New Zealand’s green credentials are at risk as the government rolls back environmental reforms to boost the economy.
Since taking power, Prime Minister Luxon’s coalition will reverse the oil and gas ban, delay agricultural emissions pricing, and boost mining.
This government shift aims to boost exports, addressing a 0.3% growth for the year to March 2024 and a 6.8% GDP deficit.
Exports account for almost a quarter of New Zealand’s economy.
“The economic situation for me, is arguably the worst of the set of circumstances that I can remember in my adult life,” Resources Minister Shane Jones said.
“So when the opportunity arose to champion the re-emergence of the mineral sector it was driven by quite a brutal understanding of what our economic situation is,” he added.
The agricultural sector, including fishing, contributes 5% to the economy and 80% of exports. However, farmers argue that reversing environmental policies would make dairy and meat production costly.
While farmers and companies have praised the changes, environmentalists criticize the coalition for its perceived shortsighted policies.

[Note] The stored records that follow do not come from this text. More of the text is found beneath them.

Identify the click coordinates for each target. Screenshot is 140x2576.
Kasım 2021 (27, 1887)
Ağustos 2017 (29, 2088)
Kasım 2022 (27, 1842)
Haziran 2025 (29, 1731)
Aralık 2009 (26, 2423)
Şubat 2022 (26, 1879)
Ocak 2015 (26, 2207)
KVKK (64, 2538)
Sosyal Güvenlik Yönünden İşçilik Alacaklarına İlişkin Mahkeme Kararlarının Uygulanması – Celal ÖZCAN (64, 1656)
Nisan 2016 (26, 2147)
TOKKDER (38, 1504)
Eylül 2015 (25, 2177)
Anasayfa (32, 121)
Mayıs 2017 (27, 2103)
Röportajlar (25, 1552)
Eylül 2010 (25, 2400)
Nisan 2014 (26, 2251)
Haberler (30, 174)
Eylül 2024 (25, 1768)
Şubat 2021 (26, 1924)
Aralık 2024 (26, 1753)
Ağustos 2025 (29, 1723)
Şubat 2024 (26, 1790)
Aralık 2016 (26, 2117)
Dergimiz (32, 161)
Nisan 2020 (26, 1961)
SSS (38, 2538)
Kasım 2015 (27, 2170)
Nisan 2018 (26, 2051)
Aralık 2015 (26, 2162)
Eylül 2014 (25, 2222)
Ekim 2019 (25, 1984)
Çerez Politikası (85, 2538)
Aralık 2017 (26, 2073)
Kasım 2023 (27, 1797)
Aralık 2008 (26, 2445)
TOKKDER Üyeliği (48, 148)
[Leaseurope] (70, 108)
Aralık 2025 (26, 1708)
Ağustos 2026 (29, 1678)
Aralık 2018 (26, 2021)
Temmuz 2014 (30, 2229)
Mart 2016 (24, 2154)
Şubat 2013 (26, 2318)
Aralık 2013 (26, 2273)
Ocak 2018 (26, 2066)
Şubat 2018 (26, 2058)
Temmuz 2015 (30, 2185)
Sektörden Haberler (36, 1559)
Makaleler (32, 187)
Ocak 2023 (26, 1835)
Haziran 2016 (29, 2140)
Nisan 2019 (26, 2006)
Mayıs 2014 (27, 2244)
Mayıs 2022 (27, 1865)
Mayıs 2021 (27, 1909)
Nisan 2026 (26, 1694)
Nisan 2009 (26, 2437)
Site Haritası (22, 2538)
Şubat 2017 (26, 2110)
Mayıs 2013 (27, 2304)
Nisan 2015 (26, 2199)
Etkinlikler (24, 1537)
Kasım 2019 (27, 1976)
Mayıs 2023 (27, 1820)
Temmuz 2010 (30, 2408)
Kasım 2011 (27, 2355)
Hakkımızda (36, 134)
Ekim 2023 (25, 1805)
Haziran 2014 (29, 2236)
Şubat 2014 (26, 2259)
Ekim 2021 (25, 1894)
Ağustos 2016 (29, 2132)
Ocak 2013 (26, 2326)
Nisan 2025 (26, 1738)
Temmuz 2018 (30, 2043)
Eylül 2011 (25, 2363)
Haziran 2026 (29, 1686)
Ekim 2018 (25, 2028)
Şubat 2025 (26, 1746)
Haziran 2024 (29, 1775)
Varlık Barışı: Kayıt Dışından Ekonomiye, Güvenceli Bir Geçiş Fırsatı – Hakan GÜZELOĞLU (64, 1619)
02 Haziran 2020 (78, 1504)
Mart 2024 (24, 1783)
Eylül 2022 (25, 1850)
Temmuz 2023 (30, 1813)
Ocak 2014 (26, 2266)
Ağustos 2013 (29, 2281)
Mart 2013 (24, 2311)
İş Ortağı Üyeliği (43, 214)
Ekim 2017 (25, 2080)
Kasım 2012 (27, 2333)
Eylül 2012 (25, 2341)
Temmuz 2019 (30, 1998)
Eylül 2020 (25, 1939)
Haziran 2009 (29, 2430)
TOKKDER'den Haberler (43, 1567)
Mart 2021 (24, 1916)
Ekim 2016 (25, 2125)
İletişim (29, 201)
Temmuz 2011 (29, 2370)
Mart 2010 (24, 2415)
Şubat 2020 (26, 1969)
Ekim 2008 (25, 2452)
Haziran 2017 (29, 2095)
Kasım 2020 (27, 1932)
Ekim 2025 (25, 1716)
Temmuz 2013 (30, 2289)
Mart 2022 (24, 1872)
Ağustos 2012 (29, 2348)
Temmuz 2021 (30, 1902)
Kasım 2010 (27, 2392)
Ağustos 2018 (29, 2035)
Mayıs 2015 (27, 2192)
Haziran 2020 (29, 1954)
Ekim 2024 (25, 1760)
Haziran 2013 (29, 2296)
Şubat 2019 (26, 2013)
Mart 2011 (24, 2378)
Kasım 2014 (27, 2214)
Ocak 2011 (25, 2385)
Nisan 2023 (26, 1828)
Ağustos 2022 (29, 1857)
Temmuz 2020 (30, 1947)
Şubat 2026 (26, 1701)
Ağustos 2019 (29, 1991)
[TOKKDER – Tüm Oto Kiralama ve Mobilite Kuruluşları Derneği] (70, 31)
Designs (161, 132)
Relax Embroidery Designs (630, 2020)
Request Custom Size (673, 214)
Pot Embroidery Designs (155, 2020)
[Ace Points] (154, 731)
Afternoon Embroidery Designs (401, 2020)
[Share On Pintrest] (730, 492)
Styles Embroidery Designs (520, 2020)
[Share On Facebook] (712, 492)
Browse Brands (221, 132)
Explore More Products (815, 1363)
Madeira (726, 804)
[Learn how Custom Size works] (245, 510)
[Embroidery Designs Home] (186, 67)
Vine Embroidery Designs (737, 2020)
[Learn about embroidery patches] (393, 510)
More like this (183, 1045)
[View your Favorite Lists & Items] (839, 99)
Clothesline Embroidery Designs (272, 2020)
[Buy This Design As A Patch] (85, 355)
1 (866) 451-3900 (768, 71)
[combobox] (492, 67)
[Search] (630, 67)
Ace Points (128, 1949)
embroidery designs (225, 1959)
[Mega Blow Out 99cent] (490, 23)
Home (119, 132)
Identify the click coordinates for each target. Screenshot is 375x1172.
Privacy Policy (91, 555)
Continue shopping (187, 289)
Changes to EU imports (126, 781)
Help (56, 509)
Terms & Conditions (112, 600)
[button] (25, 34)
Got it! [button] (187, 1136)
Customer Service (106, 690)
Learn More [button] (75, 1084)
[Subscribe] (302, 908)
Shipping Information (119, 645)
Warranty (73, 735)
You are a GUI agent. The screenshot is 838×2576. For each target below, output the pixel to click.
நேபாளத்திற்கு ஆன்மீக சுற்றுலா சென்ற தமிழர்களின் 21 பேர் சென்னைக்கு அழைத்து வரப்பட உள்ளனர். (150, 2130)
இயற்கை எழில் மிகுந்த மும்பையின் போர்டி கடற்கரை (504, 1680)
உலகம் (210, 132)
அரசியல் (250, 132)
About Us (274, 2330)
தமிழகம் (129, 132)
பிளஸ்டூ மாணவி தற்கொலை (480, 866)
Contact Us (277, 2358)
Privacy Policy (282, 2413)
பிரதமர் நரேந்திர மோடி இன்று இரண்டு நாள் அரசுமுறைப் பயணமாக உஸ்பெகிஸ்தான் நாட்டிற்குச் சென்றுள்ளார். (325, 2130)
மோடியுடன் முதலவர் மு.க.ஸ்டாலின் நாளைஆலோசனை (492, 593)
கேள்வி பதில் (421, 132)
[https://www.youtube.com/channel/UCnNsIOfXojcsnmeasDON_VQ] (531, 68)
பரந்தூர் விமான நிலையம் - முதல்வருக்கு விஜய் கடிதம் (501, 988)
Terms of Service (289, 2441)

“They are not looking at both sides of the ledger here, and the economic impacts of wrecking the joint for a few quick bucks for the government of this day, and therefore putting at risk the prosperity of future generations of New Zealanders,” said Nicola Toki, chief executive of environmental organization Forest and Bird.
Last week, Air New Zealand dropped its 2030 emissions target due to aircraft delays and costly green fuel; the Green Party is concerned.
Last week, the government Climate Commission report highlighted major risks for New Zealand’s 2030 and 2035 emission and methane reduction targets.
Any shortfall in targets will require increased offshore mitigation, with costs potentially reaching NZ$23.5 billion ($14 billion), as forecasted.
Balancing Emission Targets with Economic Growth
The government is working on a climate change plan, focusing on tree planting, boosting renewable energy, and investing in emissions-reducing technology.
Climate Minister Simon Watts said the government expects to meet the 2030 target; however, more work is needed for 2035.
“The Government is committed to meeting our climate change targets, but the way in which we do this will be different to former New Zealand Governments,” he said. “This Government is using a least-cost approach to meet our climate targets. We will not shut down sectors that are boosting our economy and exports.”
Environmentalists, however, say this is not enough.
Sara Walton, co-director of the University of Otago Climate Change Research Network, warned of New Zealand’s reputational and financial risks for missing targets.
“It’s more important than ever for companies to be reducing their emissions in order to remain competitive internationally in terms of supply chains,” said Walton.
Sara Walton, co-director of the University of Otago Climate Change Research Network, warned of New Zealand’s reputational and financial risks for missing targets.
Agricultural emissions will continue to be taxed from 2030; however, rules for protecting significant natural areas to support biodiversity are suspended.
Other areas targeted by the government include energy and natural resources.
It will reinstate oil and gas exploration, previously banned by Jacinda Ardern in 2018, to reduce coal imports and lower energy prices.
The government aims to double mineral exports to NZ$2 billion in 10 years and has announced a resource stocktake.
It also proposes a fast-track process, enabling mines to bypass current consents with ministerial approval.
Cindy Baxter, chair of Kiwis against Seabed Mining, fears this could enable a controversial project on New Zealand’s west coast.
“It’s a beautiful piece of ocean with reefs and sea life… which could be absolutely destroyed by seabed mining,” Baxter said.